Vince Forza Italia che si conferma primissimo partito con il 31% dei voti. E vincono i
suoi registi, Massimo Buscemi e Nino Caianiello. Hanno mandato a casa il "loro"
sindaco Greco, ma la città ha ridato loro fiducia. Alleanza Nazionale conferma più o
meno i suoi consensi, tra il 7 e l'8%, senza infamia e senza lode. Il Ccd-Cdu fa sue le
solite briciole. Si può accontentare. La Lega Nord perde. Anche alle amministrative
l'ingresso nella Casa delle libertà fa perdere consensi. Rispetto al 13% delle politiche
si registra una nuova dura flessione, che la porta intorno all'8%. Gli ex leghisti Luini,
ma soprattuto Bartoli, fanno man bassa di voti leghisti. La sensazione é che l'elettorato
leghista sia a spasso, terreno di caccia per gli altri partiti.Non festeggia ma non si dispera Laura Floris Martegani. Il ballottaggio
sfugge per qualche voto. La candidata aggiunge un paio di punti percentuali personali alla
coalizione. Non si poteva fare di più. Ride la Margherita, che si conferma il primo
partito dell'Ulivo con il 9,34% dei voti. Perde rispetto alle politiche ma conferma
comunque nell'elettorato la fame di centro riformista; fatti gli elettori, ora bisogna
fare il partito. I Ds rimangono sui dati degli ultimi anni, intorno all'8%. La riflessione
in casa della Quercia rimane: primum vivere. Comunisti Italiani e Socialisti Repubblicani
si profilano come partiti di testimonianza.
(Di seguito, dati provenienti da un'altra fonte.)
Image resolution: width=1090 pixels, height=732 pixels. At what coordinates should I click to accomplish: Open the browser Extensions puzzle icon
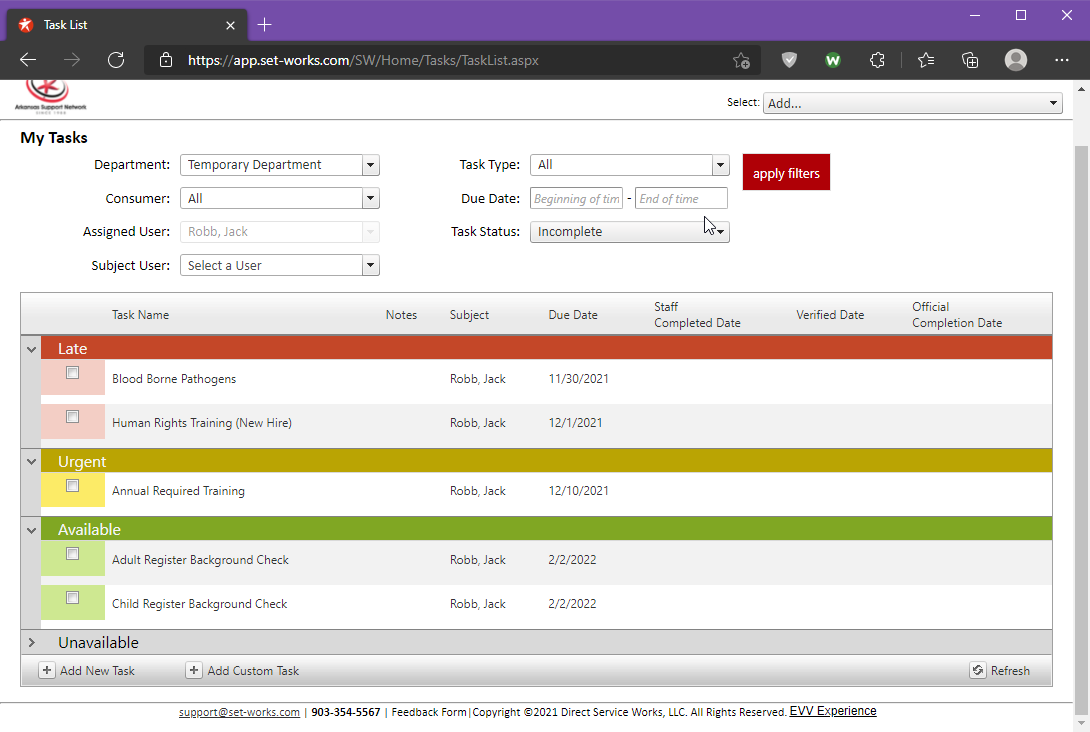877,60

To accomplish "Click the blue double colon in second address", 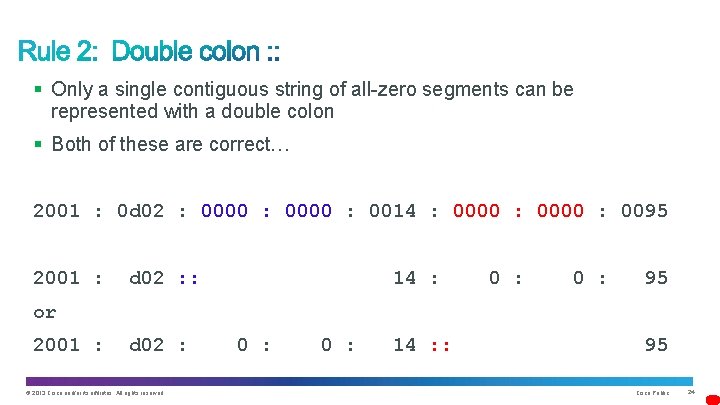I will pyautogui.click(x=189, y=279).
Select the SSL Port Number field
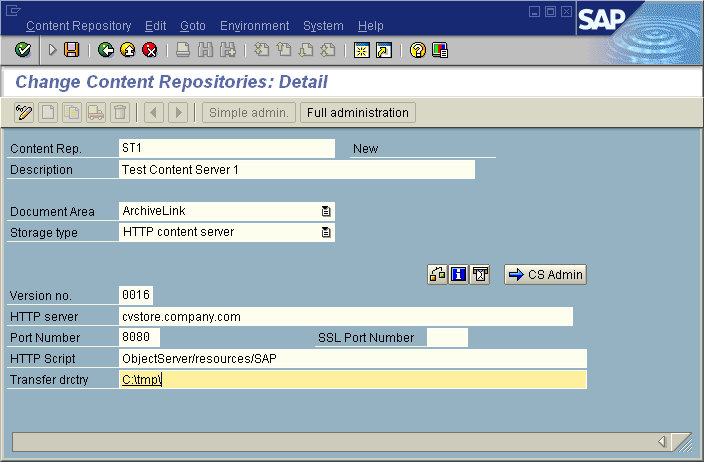The width and height of the screenshot is (704, 462). [x=446, y=338]
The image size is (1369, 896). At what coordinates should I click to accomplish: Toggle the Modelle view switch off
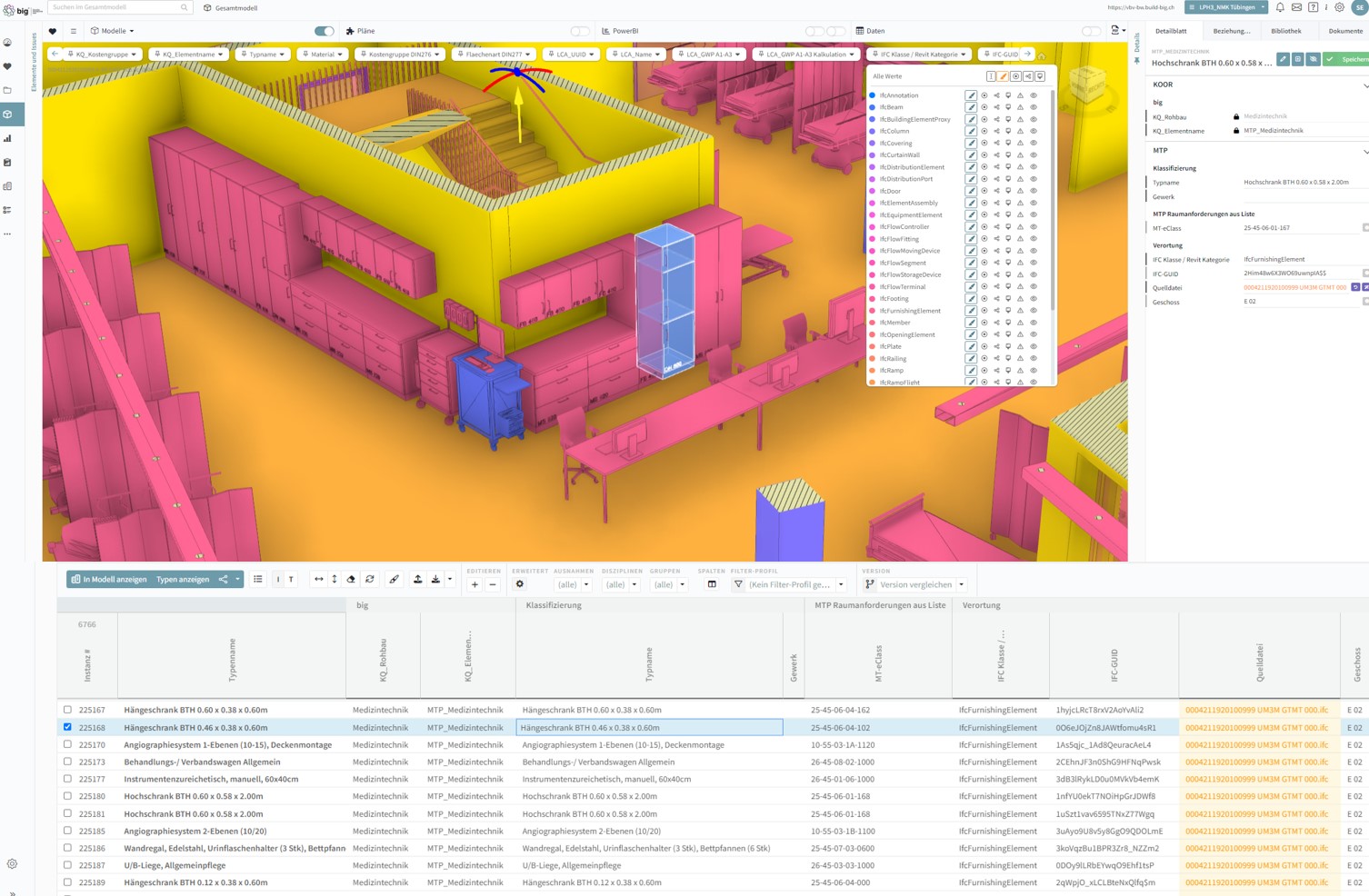324,31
In casa Buffoni succedono due cose interessanti. La lista che porta
il nome dell'ex sindaco socialista diventa il secondo partito della città, con l'11,93%.
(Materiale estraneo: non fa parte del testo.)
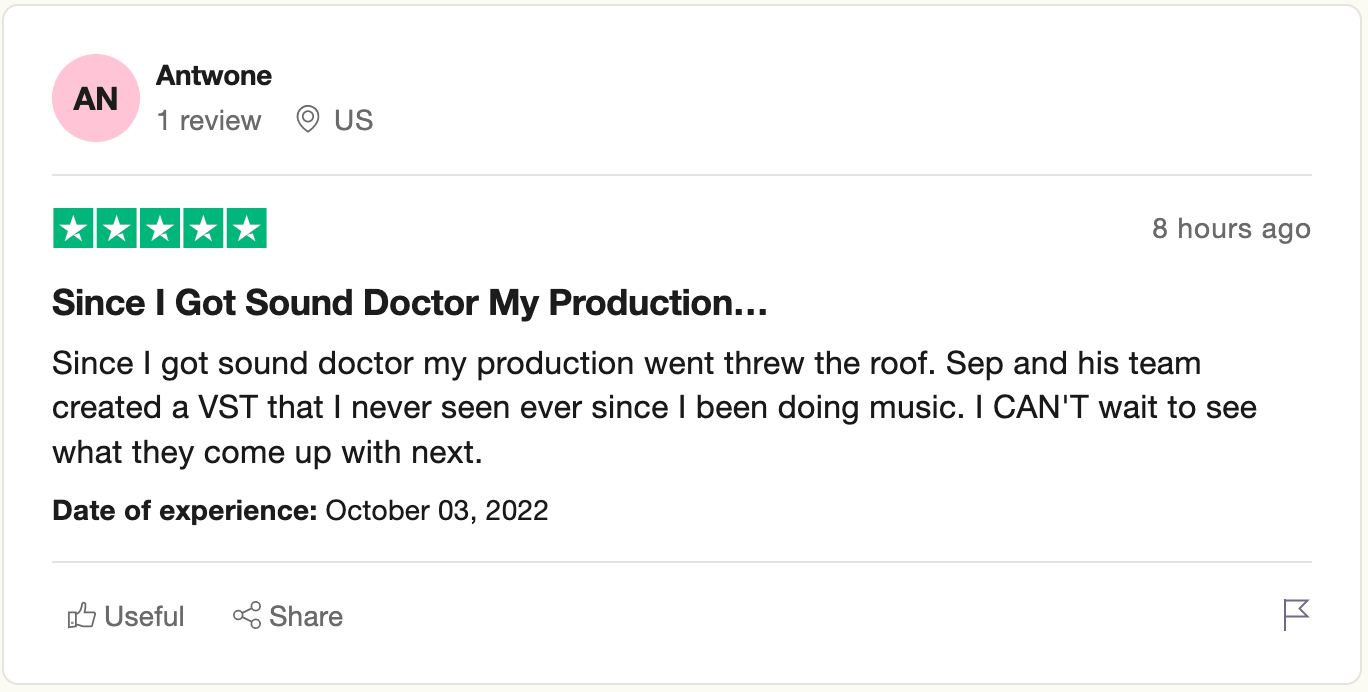Click the "8 hours ago" timestamp

tap(1230, 229)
Il vecchio leone dimostra di avere ancora un certo fascino verso la gente di Gallarate,
anche se forse poteva aspirare a qualche punto in più. Debacle invece per Gallarate 2010,
puniti severamente dalle urne. Protagonisti delle ultime scintille degli ultimi mesi, i
leghisti trasfughi escono dalla partita con un pugno di mosche, anche se va riconosciuto
loro il coraggio di rinunciare a posti sicuri sul carro dei vincitori, per condurre fino
in fondo una battaglia ideale di opposizione all'invadenza delle scelte urbanistiche.
Finisce qua la lunga avventura di Angelo Luini nel consiglio
comunale. Da sindaco a cavallo solitario Luini non raccoglie quanto sperato. Le sue
stravaganze ci mancheranno. Buona affermazione invece per Claudio Bartoli di
Vivigallarate. La lista civica porta a casa un piccolo successo ottenuto con cinque anni
di lavoro sociale nella città, senza arroganze.
Al momento di andare in linea ancora non sappiamo se Rifondazione
riesce a ottenere il consigliere comunale. Da questi dipende o meno il giudizio sulla
scelta di correre da soli. Infine, la lista Di Pietro, delude e torna a casa sconfitta.